**Exercise text**
Segment Open

Edmund J. Schwartz - CFO
Yes. Look, we're in the process of completing our 2021 budget for the upcoming year. As you know, we don't give that type of guidance, Mark, but we are looking at it. And we're going to continue to do the same things we've been talking about doing, as much as we can, to make sure that we keep the EBITDA number headed in the right direction. So we're doing everything we can. We're watching what's happening on the expense side, and we're trying to build some revenue back on the growth so we do show a little bit of growth.
Mark Gomes;Pipeline Data LLC;Founder & CEO
Right, so, well, from where we sit, without getting any guidance, is it unreasonable to assume that your cost efficiencies gained, in addition to your prior baseline level of EBITDA, that we can make some assumptions based on that? Is it safe to assume that your competitive positioning has at least remain the same, if not improved, thus allowing for that scenario to play out?
Stuart Noyes - Interim CEO
Yes, I think that's safe to say. With our customer base, obviously, kind of the big 3, big 4 that we service and how they've kind of managed through this -- the pandemic, which obviously, we're not to the other side yet. There's still a lot unknown there. But I do feel our product teams and our selling teams have positioned us well in the competitive marketplace going forward, Mark. I mean I just -- I mean, we talk about that every day. And as Ed says, we will continue to look at cost initiatives or actually even redeploying capital, whether we're moving from one area in the business to another, based on what that marketplace is forcing us to do to react to.

Segment Closed

**Work request 1**
In the transcript, what position does Stuart Noyes hold?
**Work request 2**
Summarize the transcript in two sentences.
**Work request 3**
Write out the part of the transcript that begins at the words "Edmund J. Schwartz" and stops after "bit of growth.".

**Extracted entries**

Segment Open

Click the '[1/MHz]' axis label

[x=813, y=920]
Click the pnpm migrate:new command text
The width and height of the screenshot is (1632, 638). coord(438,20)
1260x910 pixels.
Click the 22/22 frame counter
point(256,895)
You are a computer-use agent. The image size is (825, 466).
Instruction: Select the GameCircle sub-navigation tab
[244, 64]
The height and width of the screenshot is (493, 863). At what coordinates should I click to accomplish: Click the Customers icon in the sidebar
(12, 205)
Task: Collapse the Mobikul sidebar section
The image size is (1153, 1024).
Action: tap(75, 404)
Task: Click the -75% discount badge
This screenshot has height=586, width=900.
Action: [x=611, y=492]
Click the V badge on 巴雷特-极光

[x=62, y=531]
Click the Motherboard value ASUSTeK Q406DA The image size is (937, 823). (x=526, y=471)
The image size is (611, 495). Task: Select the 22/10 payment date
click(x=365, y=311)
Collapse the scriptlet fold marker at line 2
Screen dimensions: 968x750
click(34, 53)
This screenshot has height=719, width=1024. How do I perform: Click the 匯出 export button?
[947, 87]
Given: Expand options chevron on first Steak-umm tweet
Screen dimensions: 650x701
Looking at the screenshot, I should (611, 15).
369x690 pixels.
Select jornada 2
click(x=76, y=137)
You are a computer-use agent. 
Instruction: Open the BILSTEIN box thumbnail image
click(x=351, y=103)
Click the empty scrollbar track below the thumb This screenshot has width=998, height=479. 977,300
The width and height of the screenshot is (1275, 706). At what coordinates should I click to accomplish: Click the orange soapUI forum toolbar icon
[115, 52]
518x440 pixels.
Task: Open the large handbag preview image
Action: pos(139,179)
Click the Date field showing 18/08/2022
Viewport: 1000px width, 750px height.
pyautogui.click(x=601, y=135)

Segment Closed

**Worked solution 1**
He is the Interim CEO.

**Worked solution 2**
The CFO says the company is completing its 2021 budget and does not give guidance, but it is watching expenses and trying to build some revenue growth to keep EBITDA headed in the right direction. Asked whether the company's competitive position has held up, the interim CEO says that is safe to say and credits the product and selling teams, though he notes that much about the pandemic is still unknown and that cost initiatives and redeploying capital will continue.

**Worked solution 3**
Edmund J. Schwartz - CFO
Yes. Look, we're in the process of completing our 2021 budget for the upcoming year. As you know, we don't give that type of guidance, Mark, but we are looking at it. And we're going to continue to do the same things we've been talking about doing, as much as we can, to make sure that we keep the EBITDA number headed in the right direction. So we're doing everything we can. We're watching what's happening on the expense side, and we're trying to build some revenue back on the growth so we do show a little bit of growth.